I was sometimes challenged by white participants to claim my "white side." I never sought to deny my white father and family, but I had spent 6 years speaking Japanese and being nurtured by a large, loving family. I felt foreign in the U.S., and I was treated as not white. I was called, "dirty Jap" and got an occasional hit or punch in grammar school. This inner sense of not being half of my genetic identity has helped me understand what someone like Caitlin Jenner endured trying to claim the identity that fits her inner sense of self.

I adapted to being in predominantly white culture, religion and education. I tried to pass as white in high school -- cheerleader, student government, prom queen, salutatorian -- but I felt like a performer living outside her soul most of the time. Oddly enough, I felt most welcomed and loved by a conservative white Baptist minister and his family, who continue to matter deeply to me. Go figure.

I learned about my Puerto Rican family at my mother's funeral, when a couple that knew my family in Japan explained I had a Puerto Rican father. My first comment: "I always knew I wasn't white!"

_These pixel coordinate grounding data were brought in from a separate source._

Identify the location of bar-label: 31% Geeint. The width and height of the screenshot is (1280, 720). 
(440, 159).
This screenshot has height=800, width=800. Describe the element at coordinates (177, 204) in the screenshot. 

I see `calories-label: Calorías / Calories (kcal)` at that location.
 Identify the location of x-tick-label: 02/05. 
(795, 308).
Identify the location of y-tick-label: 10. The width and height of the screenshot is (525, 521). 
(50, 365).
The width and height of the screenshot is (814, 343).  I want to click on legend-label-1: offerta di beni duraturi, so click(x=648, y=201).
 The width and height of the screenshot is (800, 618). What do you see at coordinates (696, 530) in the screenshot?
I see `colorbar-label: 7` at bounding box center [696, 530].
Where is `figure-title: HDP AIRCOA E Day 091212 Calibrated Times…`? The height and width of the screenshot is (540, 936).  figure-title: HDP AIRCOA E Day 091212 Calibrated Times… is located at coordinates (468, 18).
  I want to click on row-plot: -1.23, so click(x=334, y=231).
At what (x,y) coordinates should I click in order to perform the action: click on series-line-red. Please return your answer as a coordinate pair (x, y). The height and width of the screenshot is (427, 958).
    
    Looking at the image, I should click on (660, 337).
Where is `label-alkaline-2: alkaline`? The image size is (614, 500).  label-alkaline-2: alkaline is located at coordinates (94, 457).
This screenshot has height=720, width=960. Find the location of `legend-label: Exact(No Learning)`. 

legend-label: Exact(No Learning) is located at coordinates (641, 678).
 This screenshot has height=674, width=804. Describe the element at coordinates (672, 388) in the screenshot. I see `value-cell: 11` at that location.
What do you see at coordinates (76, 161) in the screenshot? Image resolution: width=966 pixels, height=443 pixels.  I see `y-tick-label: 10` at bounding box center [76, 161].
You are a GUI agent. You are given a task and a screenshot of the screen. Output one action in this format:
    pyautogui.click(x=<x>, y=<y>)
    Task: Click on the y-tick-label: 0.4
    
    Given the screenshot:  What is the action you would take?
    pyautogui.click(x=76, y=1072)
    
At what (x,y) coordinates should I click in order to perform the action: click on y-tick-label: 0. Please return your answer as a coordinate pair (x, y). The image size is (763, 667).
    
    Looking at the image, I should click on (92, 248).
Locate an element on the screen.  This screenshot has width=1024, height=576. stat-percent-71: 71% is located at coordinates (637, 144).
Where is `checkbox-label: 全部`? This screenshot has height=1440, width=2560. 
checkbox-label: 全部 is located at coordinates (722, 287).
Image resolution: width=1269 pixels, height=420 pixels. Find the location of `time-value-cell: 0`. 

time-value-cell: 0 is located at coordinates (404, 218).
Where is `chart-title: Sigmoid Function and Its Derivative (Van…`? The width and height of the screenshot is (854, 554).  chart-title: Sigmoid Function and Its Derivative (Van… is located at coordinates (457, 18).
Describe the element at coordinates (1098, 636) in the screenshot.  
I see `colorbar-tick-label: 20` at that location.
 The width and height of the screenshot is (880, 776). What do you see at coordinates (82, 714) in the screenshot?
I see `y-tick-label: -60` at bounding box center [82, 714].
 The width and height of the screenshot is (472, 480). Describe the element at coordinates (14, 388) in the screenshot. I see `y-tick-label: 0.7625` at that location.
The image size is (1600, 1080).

Learning that truth changed my life. It was a powerful confirmation of a vague inner sense of myself that I had always carried. Yet, I did not feel Hispanic, spoke no Spanish and felt like a visitor to the loving, but foreign, world of my birth father. The family in Puerto Rico that welcomed me did not solve my identity dilemma.

I've gotten to know my Puerto Rican and Mississippi clans over the years, but I continue to feel outside those worlds in significant ways. I have realized increasingly that my roots and core identity were shaped by my Jodo Shinshyu, Buddhist family in Japan, a family I have not seen in a very long time and whose language I have not spoken since I was 6.

I don't know what motivated Rachel Dolezal to construct her identity on false premises, but a lot of us try to create an identity we can live with while living with pasts that stop making sense to us when we leave home. Her construction of a new identity through deception may feel a bit creepy, and she seems unsettled at being exposed, but I find no reason to judge her or Caitlin Jenner.

I understand that sense of dislocation from an identity imposed by others and the attempt to construct a meaning system that reflects who we want to be. The politics of race, identity, family, religion and acceptance are so fraught, hurtful and labyrinthine in the U.S. that I wish, for the increasing number of us who live in multiple worlds with multiple heritages, as much love and peace as we can find and meaningful work to create a better world. God bless all those who love us and want that better world too.